> _SOURCE MATERIAL_:
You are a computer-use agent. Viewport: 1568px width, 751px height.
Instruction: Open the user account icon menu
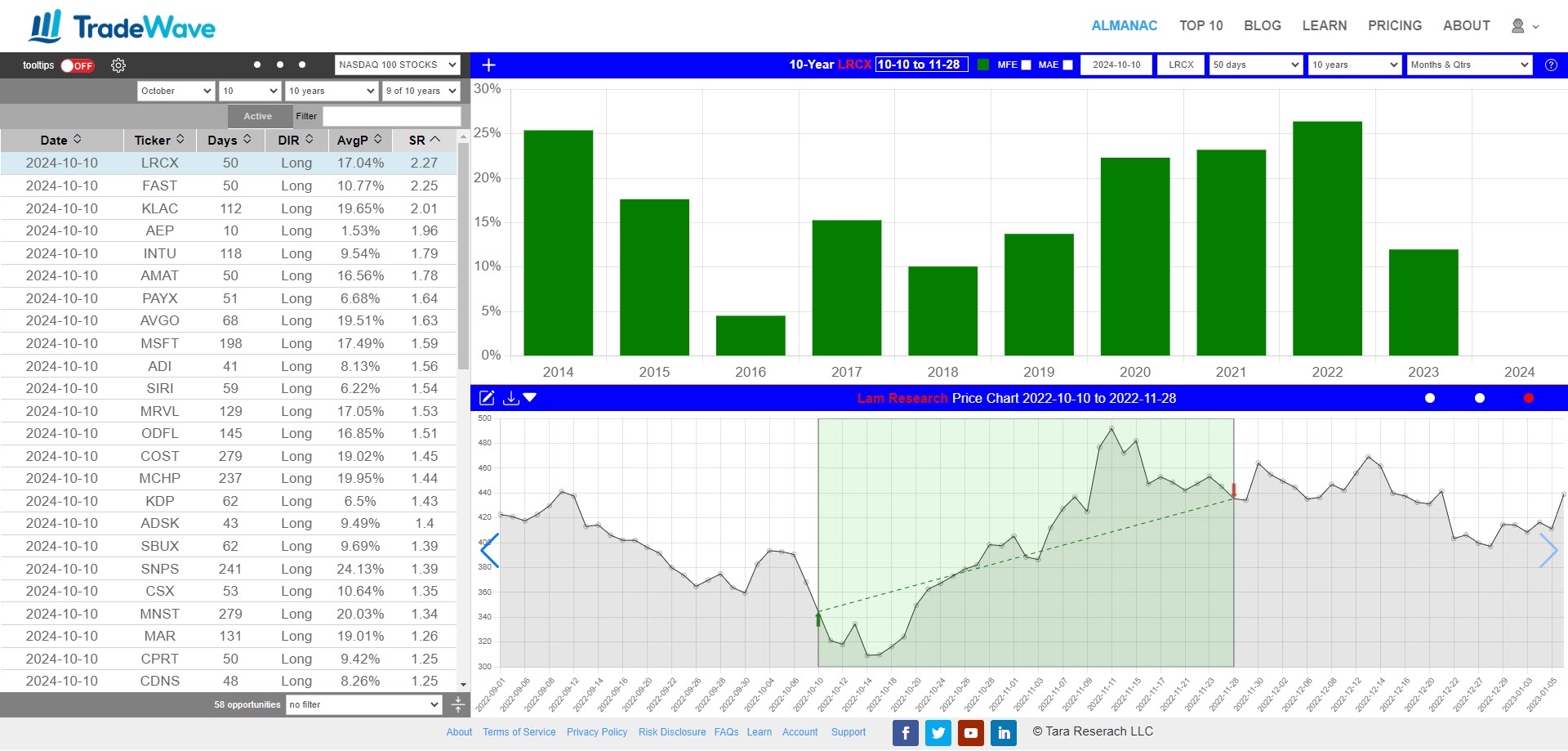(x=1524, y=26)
---
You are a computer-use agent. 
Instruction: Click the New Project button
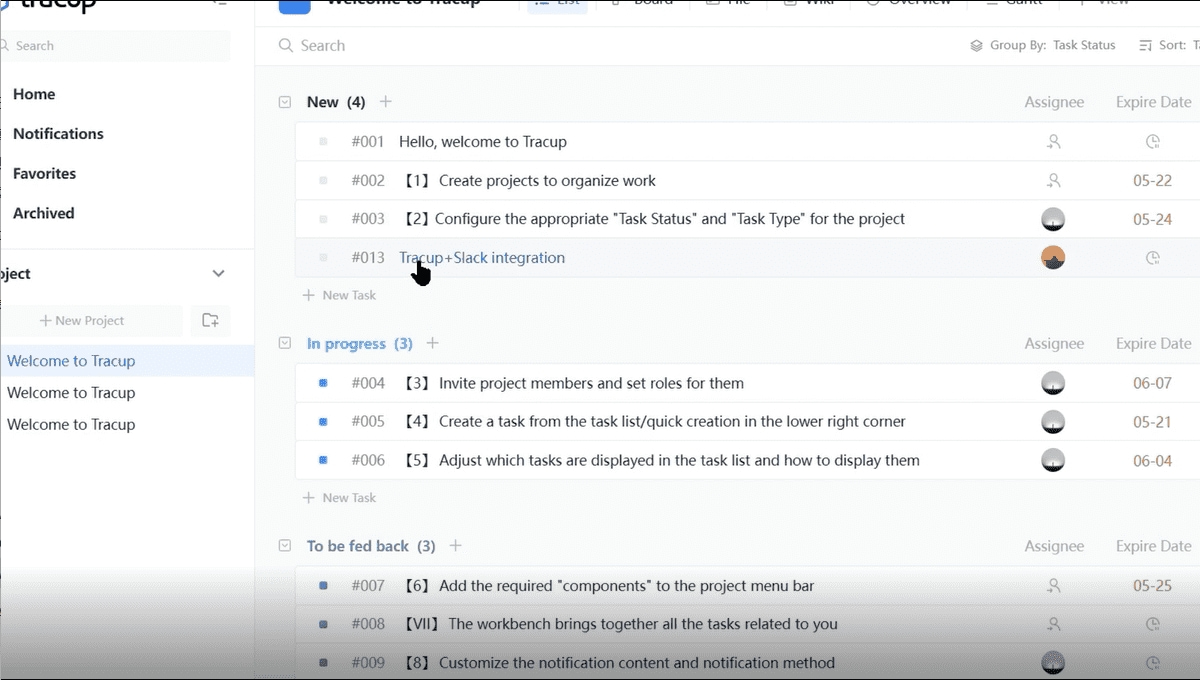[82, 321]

> _WHAT TO DO_:
Scan the records above for the string "computer", then copy each line where it turns up.

> _SOLUTION TO THIS PROBLEM_:
You are a computer-use agent. Viewport: 1568px width, 751px height.
You are a computer-use agent. 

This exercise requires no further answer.